Deuxième partie
– Son état s’est encore dégradé pendant la nuit. Il s’est bien remis de son opération du canal artériel, mais il a aujourd’hui beaucoup de mal à respirer, et sa fatigue est extrême.
– Je croyais qu’il allait mieux hier après-midi… Vous nous aviez dit qu’il allait mieux…
– Malheureusement, l’état de santé des bébés prématurés peut changer radicalement en moins de quelques heures, surtout lorsqu’il s’agit de très grands prématurés comme Nathan. La nuit est toujours un passage difficile pour eux. Je suis désolé.
Le son de leurs voix me réveille. La lumière est forte derrière mes paupières fermées, et je comprends qu’il est déjà tard. J’ai encore beaucoup dormi. Beaucoup trop dormi.
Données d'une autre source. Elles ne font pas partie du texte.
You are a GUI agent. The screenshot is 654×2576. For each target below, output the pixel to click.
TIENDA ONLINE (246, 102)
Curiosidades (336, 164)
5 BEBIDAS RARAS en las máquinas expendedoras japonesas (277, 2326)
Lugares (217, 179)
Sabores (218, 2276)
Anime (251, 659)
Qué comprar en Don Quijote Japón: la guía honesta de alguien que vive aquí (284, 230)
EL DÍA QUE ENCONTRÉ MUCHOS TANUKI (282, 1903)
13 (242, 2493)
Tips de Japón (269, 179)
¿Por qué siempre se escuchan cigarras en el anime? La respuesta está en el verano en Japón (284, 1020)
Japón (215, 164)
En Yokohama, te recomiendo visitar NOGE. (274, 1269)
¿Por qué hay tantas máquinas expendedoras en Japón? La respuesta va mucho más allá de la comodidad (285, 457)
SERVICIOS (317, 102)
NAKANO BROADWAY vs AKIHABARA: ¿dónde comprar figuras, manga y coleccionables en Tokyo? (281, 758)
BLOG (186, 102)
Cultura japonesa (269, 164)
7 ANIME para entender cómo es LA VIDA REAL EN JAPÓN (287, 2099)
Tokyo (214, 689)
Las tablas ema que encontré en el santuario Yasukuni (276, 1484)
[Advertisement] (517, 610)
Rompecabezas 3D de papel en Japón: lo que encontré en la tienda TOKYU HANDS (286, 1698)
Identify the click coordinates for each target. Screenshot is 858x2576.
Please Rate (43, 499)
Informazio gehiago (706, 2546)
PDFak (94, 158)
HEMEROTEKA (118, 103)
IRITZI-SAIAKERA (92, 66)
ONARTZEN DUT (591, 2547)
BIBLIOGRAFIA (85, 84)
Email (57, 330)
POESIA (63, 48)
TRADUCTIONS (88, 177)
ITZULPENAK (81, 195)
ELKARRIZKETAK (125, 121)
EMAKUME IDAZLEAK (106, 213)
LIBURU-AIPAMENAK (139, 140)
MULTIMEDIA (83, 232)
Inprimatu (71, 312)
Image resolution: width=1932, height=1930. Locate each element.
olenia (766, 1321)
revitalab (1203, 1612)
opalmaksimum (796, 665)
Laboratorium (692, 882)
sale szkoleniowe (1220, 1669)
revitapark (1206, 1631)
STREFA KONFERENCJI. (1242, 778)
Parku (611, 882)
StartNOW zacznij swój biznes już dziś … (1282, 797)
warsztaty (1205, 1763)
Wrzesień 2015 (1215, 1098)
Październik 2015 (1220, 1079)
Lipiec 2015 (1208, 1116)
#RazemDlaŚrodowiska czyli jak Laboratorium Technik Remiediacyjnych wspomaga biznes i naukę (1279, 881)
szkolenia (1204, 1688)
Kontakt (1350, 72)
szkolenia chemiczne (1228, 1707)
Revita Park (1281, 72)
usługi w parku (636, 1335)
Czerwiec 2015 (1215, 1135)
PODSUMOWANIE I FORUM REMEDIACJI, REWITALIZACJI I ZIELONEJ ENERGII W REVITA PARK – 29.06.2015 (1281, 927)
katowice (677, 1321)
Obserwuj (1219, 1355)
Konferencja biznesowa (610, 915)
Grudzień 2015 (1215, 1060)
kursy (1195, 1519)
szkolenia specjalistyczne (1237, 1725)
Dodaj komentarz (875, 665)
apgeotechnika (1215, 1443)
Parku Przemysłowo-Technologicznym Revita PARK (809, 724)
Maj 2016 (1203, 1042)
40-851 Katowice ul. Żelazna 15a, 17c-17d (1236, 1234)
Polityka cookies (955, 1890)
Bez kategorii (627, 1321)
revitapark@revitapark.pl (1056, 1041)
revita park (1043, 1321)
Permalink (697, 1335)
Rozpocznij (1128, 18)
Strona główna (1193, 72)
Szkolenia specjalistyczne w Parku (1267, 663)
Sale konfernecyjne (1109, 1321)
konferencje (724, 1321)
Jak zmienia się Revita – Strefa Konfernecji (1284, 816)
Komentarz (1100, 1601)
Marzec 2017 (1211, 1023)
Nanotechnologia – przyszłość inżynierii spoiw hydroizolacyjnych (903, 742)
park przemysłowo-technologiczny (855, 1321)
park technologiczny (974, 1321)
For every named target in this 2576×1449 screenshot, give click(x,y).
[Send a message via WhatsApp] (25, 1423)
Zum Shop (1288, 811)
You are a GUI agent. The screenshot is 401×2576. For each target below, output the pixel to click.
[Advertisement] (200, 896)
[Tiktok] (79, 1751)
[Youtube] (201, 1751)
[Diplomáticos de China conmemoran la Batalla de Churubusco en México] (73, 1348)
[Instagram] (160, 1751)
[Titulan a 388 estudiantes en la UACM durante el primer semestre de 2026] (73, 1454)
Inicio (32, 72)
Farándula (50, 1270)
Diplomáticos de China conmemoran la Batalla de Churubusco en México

Je connais cette scène par cœur. Ils sont postés devant ma boîte. Le docteur explique à mes parents des choses que je ne comprends pas. Je le pourrais, si j’en avais le courage,mais je les vois si tristes que je ne veux pas en savoir plus.
Je me sens faible, aujourd’hui, et j’ai mal. Plus que d’habitude. Je sens que j’ai besoin, plus que jamais, de mes tentacules.
– Dites-moi ce que je peux faire, alors… Je ne peux pas rester là à attendre…
J’ai toujours connu cette voix, bien avant la boîte. Mais elle était lointaine, elle chantait, elle rassurait. Maintenant elle ne fait plus que murmurer, elle tremble et elle angoisse. Je sais que ma mère est assise dans un fauteuil roulant, car elle est trop faible pour se lever. Je sais que son ventre lui fait encore mal, que ses yeux sont ternes et rougis d’avoir trop pleuré. Je les connais tellement bien, quand ils se posent sur moi. Parfois je m’imagine lui tendre la main. Mais il y a tellement de choses que je peux seulement imaginer.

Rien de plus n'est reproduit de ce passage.